[Required work]
In the records below, swap every "screenshot" for "image" and write the lines out again with nothing else changed. Omit the pictures from your answer.

(Records from a data source)
>> begin
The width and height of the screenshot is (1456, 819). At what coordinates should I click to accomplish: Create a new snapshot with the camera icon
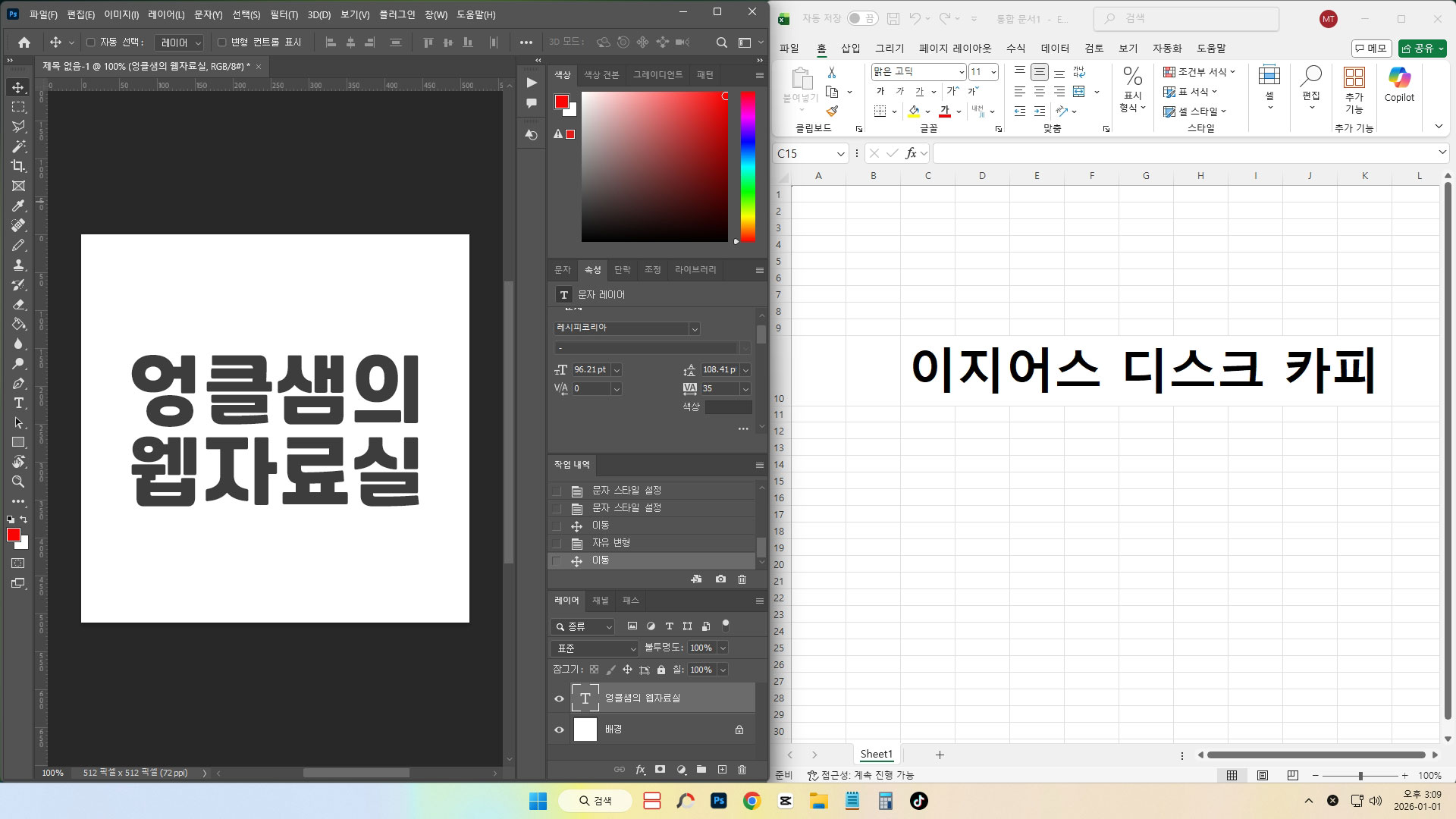(x=720, y=579)
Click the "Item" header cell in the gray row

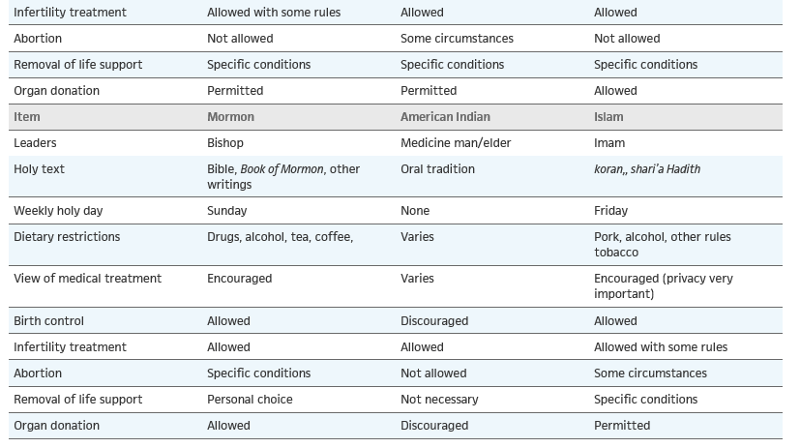(27, 117)
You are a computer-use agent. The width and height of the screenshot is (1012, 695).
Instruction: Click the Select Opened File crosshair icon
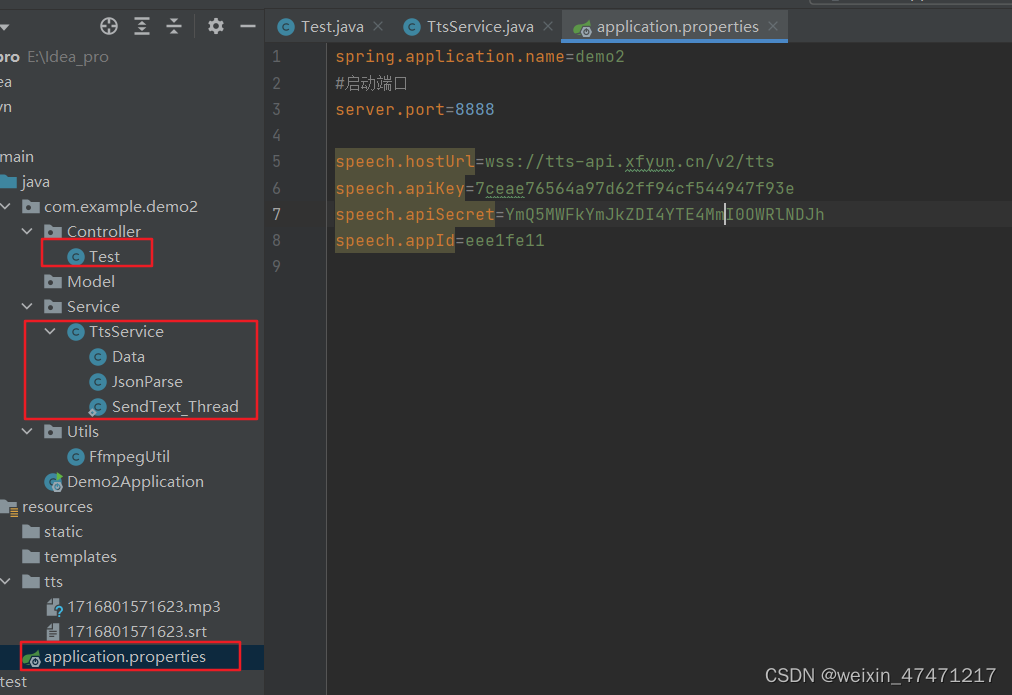coord(108,26)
>> end
[Reply]
The width and height of the image is (1456, 819). At what coordinates should I click to accomplish: Create a new snapshot with the camera icon
(x=720, y=579)
Click the "Item" header cell in the gray row

(27, 117)
You are a computer-use agent. The width and height of the image is (1012, 695).
Instruction: Click the Select Opened File crosshair icon
coord(108,26)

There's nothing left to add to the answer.